Lay out the material as a Markdown table with the columns No. and Line, from the line containing "Identify the location of Eyedropper." through the line containing "coordinates (25, 10).". Number each row and skip blank lines.

+++ DATA LINES +++

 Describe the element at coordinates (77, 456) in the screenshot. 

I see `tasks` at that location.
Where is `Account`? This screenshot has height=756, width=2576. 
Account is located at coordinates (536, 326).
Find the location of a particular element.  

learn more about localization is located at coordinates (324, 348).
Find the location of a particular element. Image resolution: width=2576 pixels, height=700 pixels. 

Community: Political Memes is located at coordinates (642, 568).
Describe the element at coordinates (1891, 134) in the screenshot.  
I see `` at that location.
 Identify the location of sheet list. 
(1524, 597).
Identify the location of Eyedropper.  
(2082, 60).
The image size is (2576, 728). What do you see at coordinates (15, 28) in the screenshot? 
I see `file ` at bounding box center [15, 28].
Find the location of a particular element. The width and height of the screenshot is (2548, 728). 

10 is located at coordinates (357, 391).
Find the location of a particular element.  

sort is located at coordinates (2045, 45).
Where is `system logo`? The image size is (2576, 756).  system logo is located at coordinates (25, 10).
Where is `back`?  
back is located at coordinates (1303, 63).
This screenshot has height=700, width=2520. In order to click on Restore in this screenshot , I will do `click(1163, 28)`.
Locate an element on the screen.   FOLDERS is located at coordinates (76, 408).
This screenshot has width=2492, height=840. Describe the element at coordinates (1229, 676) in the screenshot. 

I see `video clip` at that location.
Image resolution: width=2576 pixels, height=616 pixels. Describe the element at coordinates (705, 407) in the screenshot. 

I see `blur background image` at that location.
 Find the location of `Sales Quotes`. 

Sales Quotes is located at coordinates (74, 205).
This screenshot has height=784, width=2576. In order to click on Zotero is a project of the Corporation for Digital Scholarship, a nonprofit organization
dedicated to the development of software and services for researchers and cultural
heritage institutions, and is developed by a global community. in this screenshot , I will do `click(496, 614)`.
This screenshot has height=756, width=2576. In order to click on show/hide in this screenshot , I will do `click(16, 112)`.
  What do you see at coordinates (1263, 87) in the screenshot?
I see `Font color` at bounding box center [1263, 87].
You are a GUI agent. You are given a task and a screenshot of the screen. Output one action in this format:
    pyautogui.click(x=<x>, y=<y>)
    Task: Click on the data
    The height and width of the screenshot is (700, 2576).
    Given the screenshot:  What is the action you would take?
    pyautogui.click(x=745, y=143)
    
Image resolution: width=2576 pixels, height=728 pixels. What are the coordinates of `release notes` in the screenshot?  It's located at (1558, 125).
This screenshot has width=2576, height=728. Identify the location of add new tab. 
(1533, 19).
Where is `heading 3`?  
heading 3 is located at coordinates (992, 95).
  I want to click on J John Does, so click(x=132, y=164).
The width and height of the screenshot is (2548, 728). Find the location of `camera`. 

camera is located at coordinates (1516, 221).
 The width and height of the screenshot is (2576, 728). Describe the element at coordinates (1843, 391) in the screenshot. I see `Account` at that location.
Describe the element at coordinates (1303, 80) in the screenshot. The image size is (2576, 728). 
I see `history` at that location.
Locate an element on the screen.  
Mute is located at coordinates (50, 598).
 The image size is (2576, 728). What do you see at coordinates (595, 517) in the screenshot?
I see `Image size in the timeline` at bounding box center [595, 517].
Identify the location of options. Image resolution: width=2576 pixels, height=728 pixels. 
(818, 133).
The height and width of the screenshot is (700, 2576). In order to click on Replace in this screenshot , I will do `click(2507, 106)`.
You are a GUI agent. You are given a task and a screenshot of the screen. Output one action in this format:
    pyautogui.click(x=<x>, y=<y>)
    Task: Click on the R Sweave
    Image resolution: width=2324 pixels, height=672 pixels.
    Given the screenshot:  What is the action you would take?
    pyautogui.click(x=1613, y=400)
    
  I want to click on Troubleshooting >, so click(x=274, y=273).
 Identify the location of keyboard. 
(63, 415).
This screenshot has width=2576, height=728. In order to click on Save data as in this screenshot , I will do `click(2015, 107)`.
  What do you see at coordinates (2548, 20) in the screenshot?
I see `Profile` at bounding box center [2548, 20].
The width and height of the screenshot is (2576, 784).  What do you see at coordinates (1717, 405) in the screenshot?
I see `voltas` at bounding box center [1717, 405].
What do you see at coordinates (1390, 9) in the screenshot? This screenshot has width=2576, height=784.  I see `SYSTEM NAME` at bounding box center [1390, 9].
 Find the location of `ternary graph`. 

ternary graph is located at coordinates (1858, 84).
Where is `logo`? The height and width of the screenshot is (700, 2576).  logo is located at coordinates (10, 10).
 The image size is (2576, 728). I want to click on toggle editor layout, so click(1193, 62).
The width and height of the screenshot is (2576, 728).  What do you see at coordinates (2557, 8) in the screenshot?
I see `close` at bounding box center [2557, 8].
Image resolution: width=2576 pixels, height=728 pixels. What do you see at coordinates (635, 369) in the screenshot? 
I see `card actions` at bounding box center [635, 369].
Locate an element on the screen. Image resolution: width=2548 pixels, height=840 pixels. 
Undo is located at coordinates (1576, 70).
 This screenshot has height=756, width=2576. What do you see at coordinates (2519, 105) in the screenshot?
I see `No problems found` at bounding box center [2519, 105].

+++

-- ANSWER FOR THIS EXERCISE --
| No. | Line |
|---|---|
| 1 | Identify the location of Eyedropper.   |
| 2 | (2082, 60). |
| 3 | The image size is (2576, 728). What do you see at coordinates (15, 28) in the screenshot?  |
| 4 | I see `file ` at bounding box center [15, 28]. |
| 5 | Find the location of a particular element. The width and height of the screenshot is (2548, 728).  |
| 6 | 10 is located at coordinates (357, 391). |
| 7 | Find the location of a particular element.   |
| 8 | sort is located at coordinates (2045, 45). |
| 9 | Where is `system logo`? The image size is (2576, 756).  system logo is located at coordinates (25, 10). |